(What this exercise asks)
#1 According to the book reviews, which four source countries does Sharon Waxman focus on in Loot?
#2 Could you put this sentence from the book reviews into Spanish: "Many of the targeted items came to the museums over 200 years ago."
#3 Take the book reviews further, picking up the review of The Vanishing Half after its last sentence.

So do you need to actually read this book now that I’ve summarized it? I found the examples and illustrations incredibly compelling, and I would recommend reading the whole thing. It’s a fast and fascinating read.

For some great examples, go to his dollar street website where he has pictures and interviews with families around the world living at different income levels. Completely stereotype breaking:

https://www.gapminder.org/dollar-street/matrix

Loot by Sharon Waxman (Non-fiction)

A thorough and comprehensive overview of the world of antiquities — and the seedy underbelly comprised of looting, demands for restitution, greed, and the occasional ruined life in the name of political expediency. The author does a decent job of presenting multiple points of view fairly, only occasionally throwing in her own opinions.

She focusses on four source countries — Egypt, Turkey, Greece, and Italy — each demanding the repatriation of important antiquities currently housed in a Western museum. As an example, Egypt insists the British Museum return the Rosetta Stone — discovered by Napoleon’s troops in 1799 and forfeited to the British upon his loss in 1802. She also presents the story behind the four major museum targets of repatriation claims: The Louvre, the Met, the British Museum and the Getty.

There is much complexity in the stories. Many of the targeted items came to the museums over 200 years ago. Some were rescued from locals who were extracting building materials, others willingly donated by the head of the country at the time, some the spoils of war and conquest, and others a share of goods under the system of Partage that splits finds between source countries and foreign funded excavations. And others, of course, looted and sold to the highest bidder willing to look the other way when faced with questionable provenance.

The book takes us through a muddle of rationales, explanations, and hidden agendas. Some museum directors and curators point out the lack of facilities in many source countries to maintain and protect such treasures, that the local museums are not secure and ill attended, and that politics and media threats have played a large role in pushing museums to give up expensive works that were gained legally. They also point out that this type of nasty legal attacks will only push artifacts underground — away from the public and into private collections where it is much harder to identify and pursue looted objects. They also point out that while foreign governments are demanding big ticket items back — claiming they were looted — they are doing little to clamp down on modern-day smugglers, preferring to go after the deep pockets and easier targets of large, public institutions.

Read the book to find out more about the arguments from the source countries — after reading the whole thing I come down pretty squarely on the side of the museums. While there are some cases of fraud and obvious theft, for the most part I feel museums come by their artifacts as honestly as they can, given the contexts of the time, and I feel like the source countries are pursuing these objects more for political capital than anything else. I’d be interested in other points of view!

The Vanishing Half by Brit Bennett (Literary Fiction)

Plot: 4/5 Characters: 5/5 Writing: 4.5/5

Brit Bennett’s second novel is just as good, if not better than, her first (which I already loved).

Identical twin sisters grow up in the 1950s in Mallard: a small Southern town that doesn’t even make it onto a map. Mallard is “colorstruck” — a town inhabited by colored people, all obsessed with lightness.

(Provided material)

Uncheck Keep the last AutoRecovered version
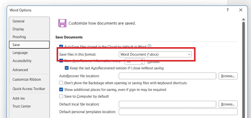The height and width of the screenshot is (118, 251). point(67,68)
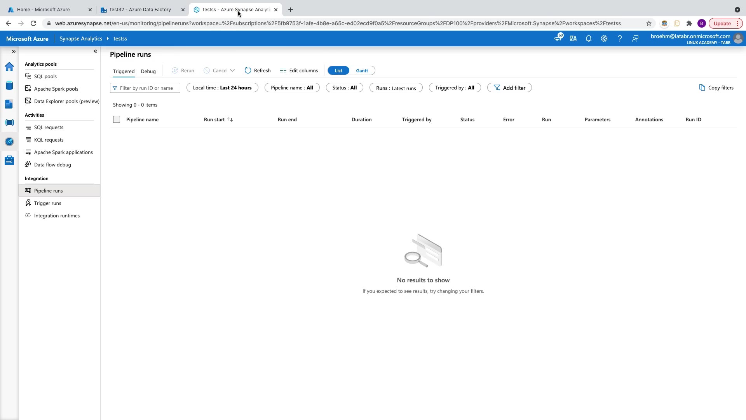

(Exercise results)
#1 Egypt, Turkey, Greece, and Italy.

#2 Muchos de los objetos reclamados llegaron a los museos hace más de 200 años.

#3
The twins leave Mallard, each for her own reasons. One disappears overnight — “passing” into the white world; the other rebels, marrying a well-educated, sweet-talking, and very dark man . From these beginnings emerge a narrative that spans the 50s through the 80s, extends across the U.S., and incorporates expanding family and friends. It’s an exploration of characters who aren’t completely comfortable in their own skin: a colored woman passing as white; a transgender man in a time predating legal surgical options; a dark child shunned in a negro community valuing lightness above all else.

What I loved about this book was that any dramatic events (e.g. domestic abuse, lynching, cruelty in many forms) were tied to individual characters — how they felt, how they reacted, how their personality was modified — shifting how they made decisions, protected themselves, and made the most of their lives. The point was not the drama of the acts themselves, but how they impacted the characters. The author also embedded the impact of societal trends of the time as well — feminism, civil rights, and many blunt and subtle inequities. I so appreciated that each character was a true individual — no stereotypes — and that no single group was demonized. Each character was both interesting and likable (to me) and I loved watching them develop, learning about their own strengths, disappointments, and fears. The ending was quite realistic — no pat finish artificially tying up all the loose ends — but lives continuing with some aspects resolved and some ongoing.

Incredibly skilled writing — the stories emerge and twine together as each character develops and builds / evolves relationships with others. I didn’t find a lot of quotable sentences in this book as I did with the first — but it’s quite possible this is because I was devouring the book too quickly.

Highly recommended.

Thank you to Penguin Group and NetGalley for providing an advance copy of this book in exchange for my honest review. The book will be published on June 2nd, 2020.

 

Afterlife by Julia Alvarez (Literary Fiction)

Antonia Vega: recently and painfully widowed, recently retired Professor of English, of Dominican descent, the second of four sisters with wildly divergent but equally strong personalities. While trying to focus on her Afterlife — “No longer a teacher at the college, no longer volunteering and serving on a half dozen boards, no longer in the thick of the writing whirl — she has withdrawn from every narrative, including the ones she makes up for sale. Who am I? the plaintive cry.” — she is reluctantly drawn into the here and now.

Her eldest sister is behaving erratically and is now missing; a pregnant, illegal, Mexican teenager has shown up at her doorstep and needs help; the local Vermont dairy industry is dependent on illegal labor but with ICE encroaching, her translation and leadership skills are in demand. People keep expecting her to rise to the occasions, and she really doesn’t want to.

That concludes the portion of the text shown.